Exactly. As Dr. Peter Adamson points out in the article, after 37 years, if antineoplastons were the wonder drugs that Burzynski claims them to be, scientists would know it by now. ANPs aren’t wonder drugs. There isn’t even any evidence that they’re better than standard-of-care, as dismal as that is for DIPG.
It is possible that one of the Senators or other legislators did indeed pressure the FDA, leading the relevant enforcement officials to come up with this decision in order to get them off their backs without actually doing anything. They could credibly say, “Hey, we offered compassionate use, but I’m sure you’ll agree that, given his history, we can’t let Burzynski be the one to administer the ANPs on compassionate use. Look at his history of playing fast and loose with IRBs and not obeying the rules with respect to INDs.” This might even sound convincing and seem clever, which is why I rather suspect that Dr. Henry Friedman is right when he says:
“It will deflect criticism from anybody who says the FDA is unilaterally denying dying patients something that could help them,” says Friedman, deputy director of the Preston Robert Tisch Brain Tumor Center at Duke University in North Carolina, who also reviewed Burzynski’s studies in the 1990s. “It will get FDA off the hook.”

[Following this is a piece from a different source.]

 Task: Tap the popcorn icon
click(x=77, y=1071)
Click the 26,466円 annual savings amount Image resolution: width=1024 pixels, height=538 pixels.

That, I believe, is exactly why the FDA did it, not to help dying children. Unfortunately, the consequences of the FDA’s decision are likely to be disastrous. Long-suffering families will have false hope extended to them once again, only to find out that it’s a useless offer. In addition to continuing to scramble to raise money, they’ll scramble to find oncologists willing to do the not-inconsiderable work to get a single-patient IND approved and administer ANPs, something few, if any of them, are likely to succeed at. The families don’t know it yet, but what the FDA has done will only add to their misery. Indeed, I’ve already seen reports that patients have contacted “dozens” of pediatric oncologists looking for one who will administer ANPs, and, given that the number of pediatric oncologists in the US is small, a significant proportion of them are likely to be contacted.
Meanwhile, Burzynski gets a propaganda victory, thanks to the FDA’s failure to enforce its own standards, and alt-med proponents get another conspiracy theory to add to the list of conspiracy theories surrounding Burzynski already.